En la matière, l’Ufolep fait partie des convaincues de longue date : « Dans une soixantaine de départements, nous avons ouvert ou allons ouvrir une Maison Sport Santé Société (M3S), portée par un comité ou une association », souligne Isabelle Chusseau.
Un virage à prendre
Autre enjeu : répondre aux attentes des 16 à 18 millions de pratiquants dit « libres », « auto-organisés » ou « autonomes ». Selon Philippe Thourel, responsable du service des sports de Bègles (Gironde), « les collectivités et leurs associations ont un rôle à jouer pour attirer une partie de ces sportifs, dans un contexte de concurrence accrue avec le secteur privé ». Même son de cloche chez son homologue de Muret (Haute-Garonne), Marco Sentein : « Les associations sont mises au défi de revoir leur offre de pratique, et je dirais même leurs prestations, car c’est ce que les gens attendent. Il faut se réinventer. »
« Le multisport peut permettre d’aller chercher ce public » estime pour sa part Isabelle Chusseau, sans sous-estimer toutefois « la question des modalités d’accueil ». La DTN adjointe de l’Ufolep pense également aux « communautés de sportifs qui se rassemblent autour d’applications numériques et via les réseaux sociaux. Nous percevons déjà certaines de ces transformations dans notre réseau ».
Critères de subvention
Pour impulser une nouvelle dynamique, le principal levier pour une collectivité reste la subvention. Nombre de licenciés, d’encadrants, résultats sportifs… Mais si les critères traditionnels sont toujours présents, les villes ont désormais des attentes plus larges. À Cluses (Haute-Savoie), le maire, Jean-Philippe Mas, a instauré une « subvention dynamique ». Autrement dit, « une partie de l’enveloppe est conditionnée à l’organisation de compétitions, à la formation des éducateurs et des jeunes et à la participation du club à des manifestations organisées par la commune ». À Bayeux (Calvados), l’orientation porte sur le sport pour tous « dans un but de créer un maillage entre le tissu associatif et les actions de la ville », souligne Martin Burger, le directeur des sports. S’y ajoute même une incitation à créer des sections spécifiques pour le sport adapté.
Les subventions sont également décisives pour structurer les associations. « Dès lors qu’elles passent le cap de 100 ou 150 licenciés, je les incite à embaucher un encadrant technique par une aide sur 3 ans », appuie Stéphane Kroemer à Luxeuil-les-Bains où, comme c’est le cas partout, la signature d’une convention devient obligatoire dès lors que le montant de la subvention annuelle dépasse 23 000 €.
○ ○ ○ ○ ○
- **Travail à faire**:
[A] Citez l'extrait sur les associations sportives en partant de « Les subventions sont » et en terminant par « dépasse 23 000 €. ».
[B] Répondez à ces questions sur l'extrait sur les associations sportives :
(i) Combien de pratiquants dits « libres », « auto-organisés » ou « autonomes » sont mentionnés ?
(ii) Comment s'appelle le dispositif instauré par le maire de Cluses ?
(iii) Au-delà de quel montant de subvention annuelle la signature d'une convention devient-elle obligatoire ?
[C] Poursuivez la rédaction de l'extrait sur les associations sportives à partir de sa dernière phrase.
Le matériau placé après l'extrait sur les associations sportives est indépendant de celui-ci.

- **Extrait de données**:
○ ○ ○ ○ ○
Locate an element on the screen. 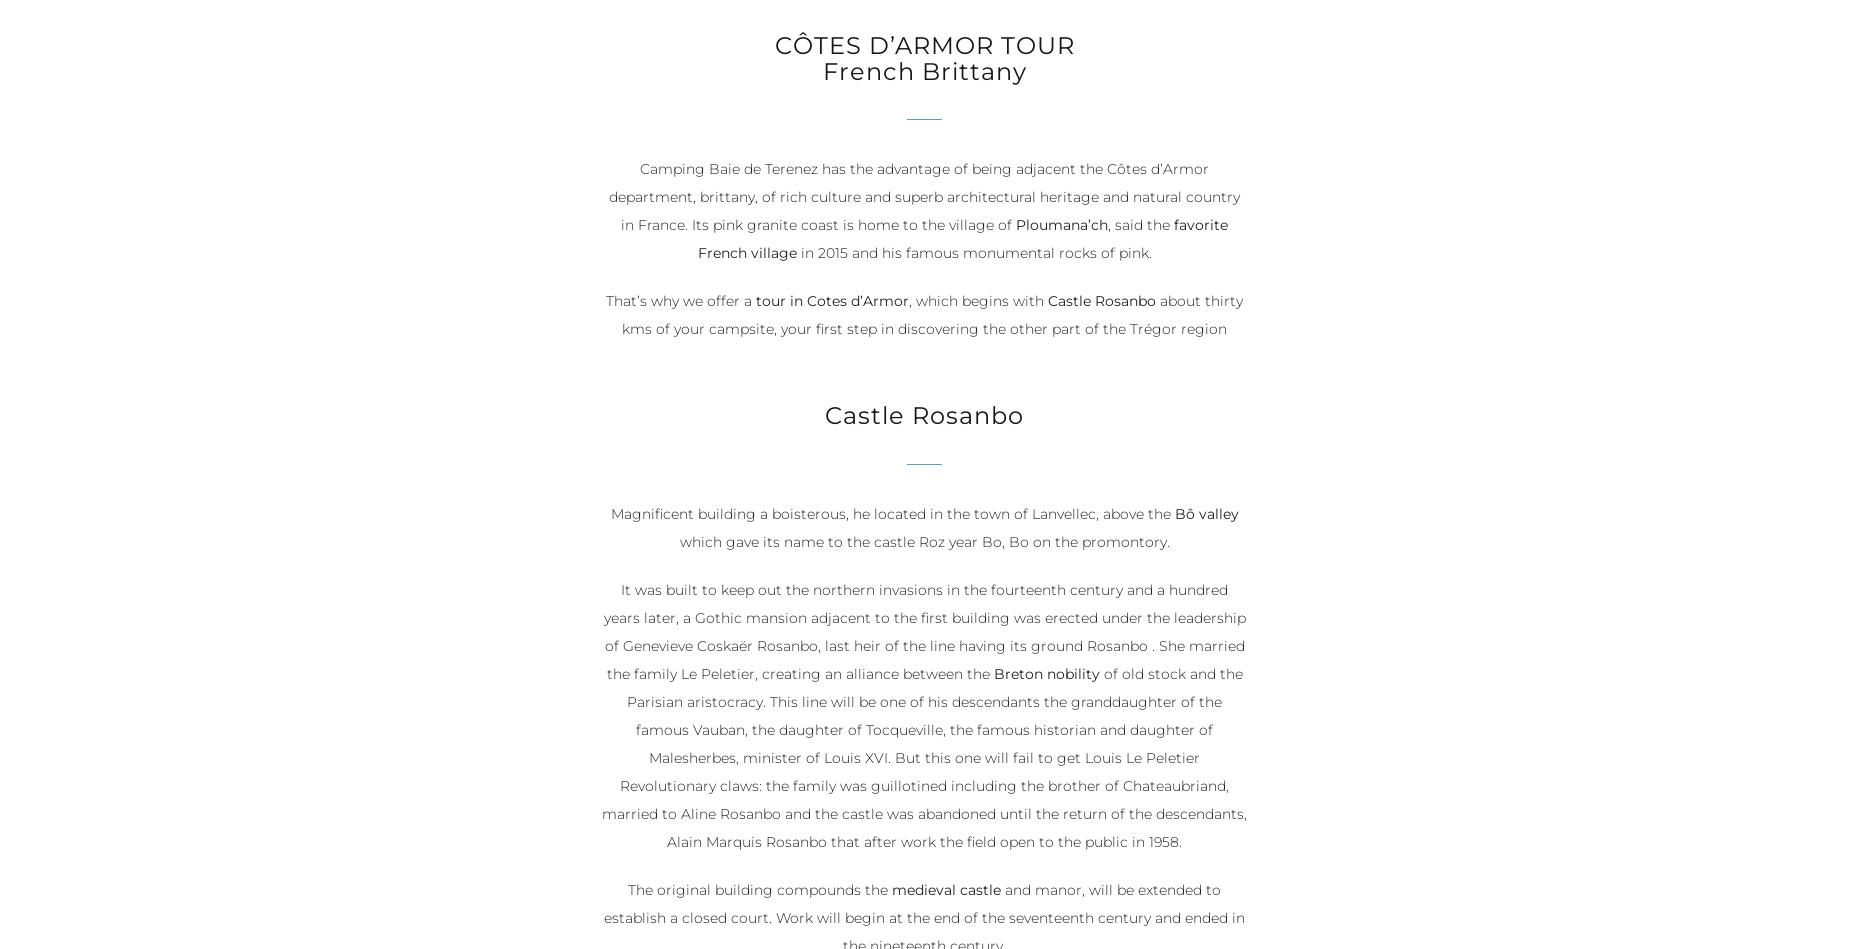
○ ○ ○ ○ ○
- **Réponses attendues**:
[A]
Les subventions sont également décisives pour structurer les associations. « Dès lors qu’elles passent le cap de 100 ou 150 licenciés, je les incite à embaucher un encadrant technique par une aide sur 3 ans », appuie Stéphane Kroemer à Luxeuil-les-Bains où, comme c’est le cas partout, la signature d’une convention devient obligatoire dès lors que le montant de la subvention annuelle dépasse 23 000 €.

[B]
(i) De 16 à 18 millions.
(ii) Une « subvention dynamique ».
(iii) 23 000 €.

[C]
Ces conventions « cadre » ou « de partenariat » mentionnent à la fois les objectifs assignés par la collectivité à l’association (encadrement d’activités, développement d’actions type sport-santé ou autre) et les moyens mis à disposition : aide financière, matérielle, ou en personnel. « En contrepartie, nous attendons des associations une bonne gestion de ces deniers publics », prend soin de glisser Yvon Léziart, adjoint à la mairie de Rennes (Ille-et-Vilaine).
Diversifier les ressources
De nombreux élus et territoriaux incitent enfin le secteur associatif à diversifier ses sources de revenus, « la tendance des collectivités étant, au mieux, de maintenir les aides financières », selon Marco Sentein, président de l’Andiiss. Cette diversification peut passer par la sollicitation d’entreprises ou fondations, mais surtout par l’organisation d’évènements ou la réalisation de prestations.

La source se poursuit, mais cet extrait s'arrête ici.